Exercise directions |
Rewrite every row below, changing the word "click" to "select" and leaving everything else the same. Omit the pictures from your answer.

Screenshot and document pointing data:
◇ ◇ ◇ ◇ ◇
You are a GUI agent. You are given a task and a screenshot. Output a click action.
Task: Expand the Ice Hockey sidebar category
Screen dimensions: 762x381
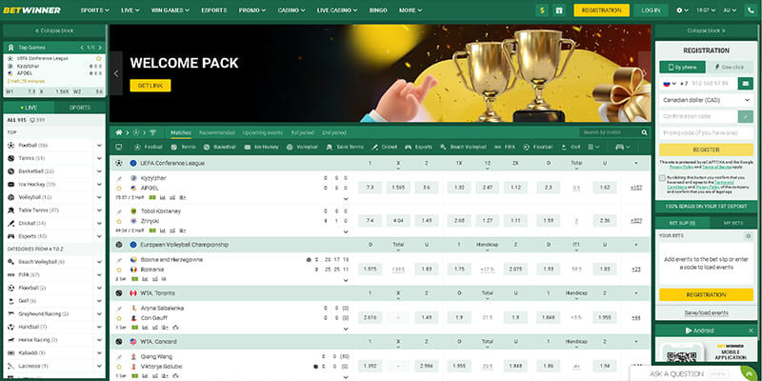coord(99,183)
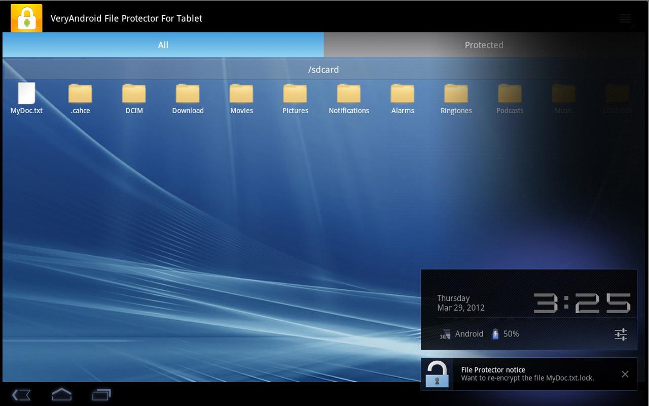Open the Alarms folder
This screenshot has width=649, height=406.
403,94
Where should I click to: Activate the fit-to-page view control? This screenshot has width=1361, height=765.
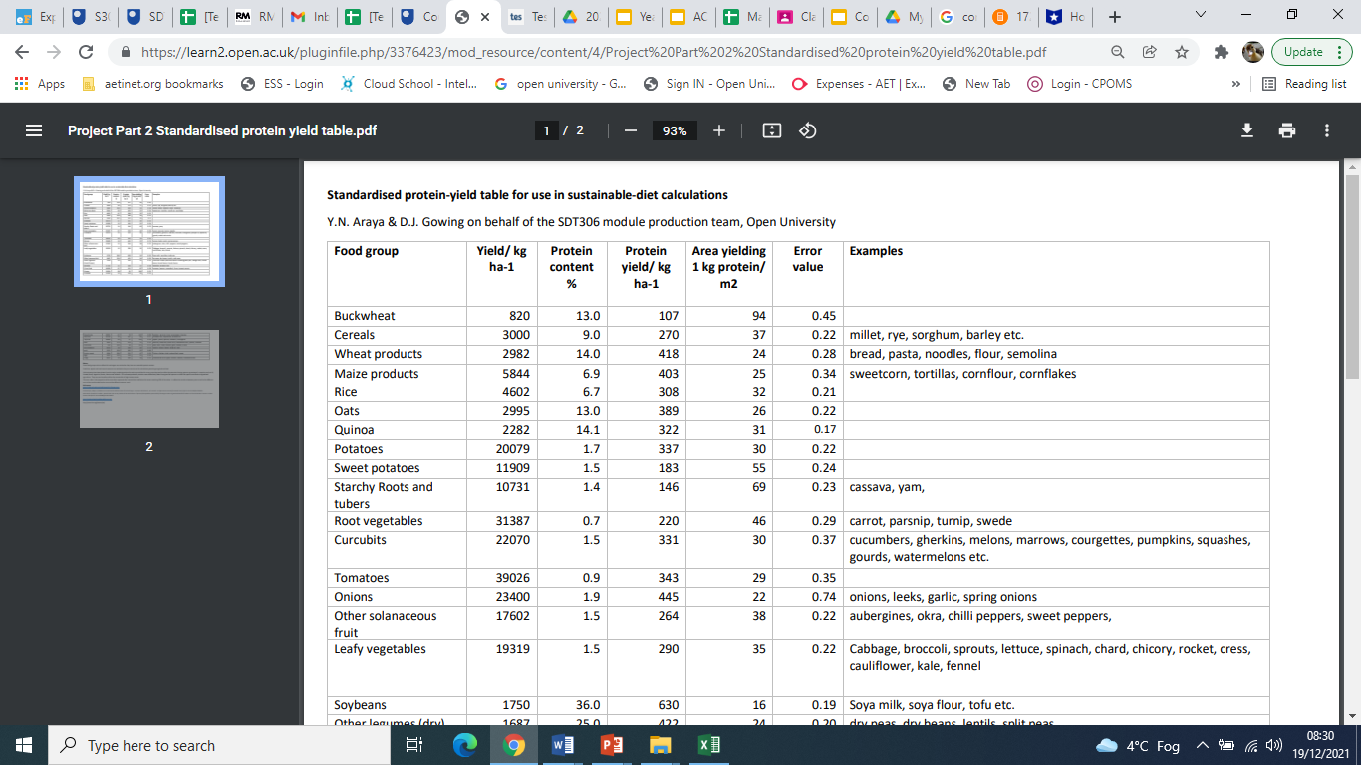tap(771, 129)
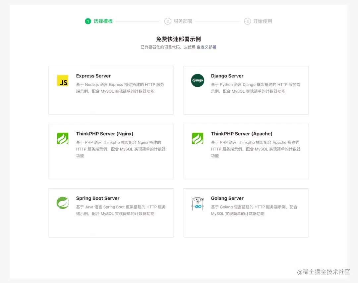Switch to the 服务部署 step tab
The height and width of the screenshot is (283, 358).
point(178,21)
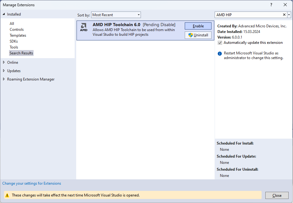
◇ ◇ ◇ ◇ ◇
Reply to the exercise |
You are a GUI agent. You are given a task and a screenshot. Output a select action.
Task: Expand the Ice Hockey sidebar category
Screen dimensions: 762x381
coord(99,183)
Open the Alarms folder
This screenshot has width=649, height=406.
403,94
Where should I select to: Activate the fit-to-page view control? This screenshot has width=1361, height=765.
tap(771, 129)
Switch to the 服务部署 step tab
The height and width of the screenshot is (283, 358).
point(178,21)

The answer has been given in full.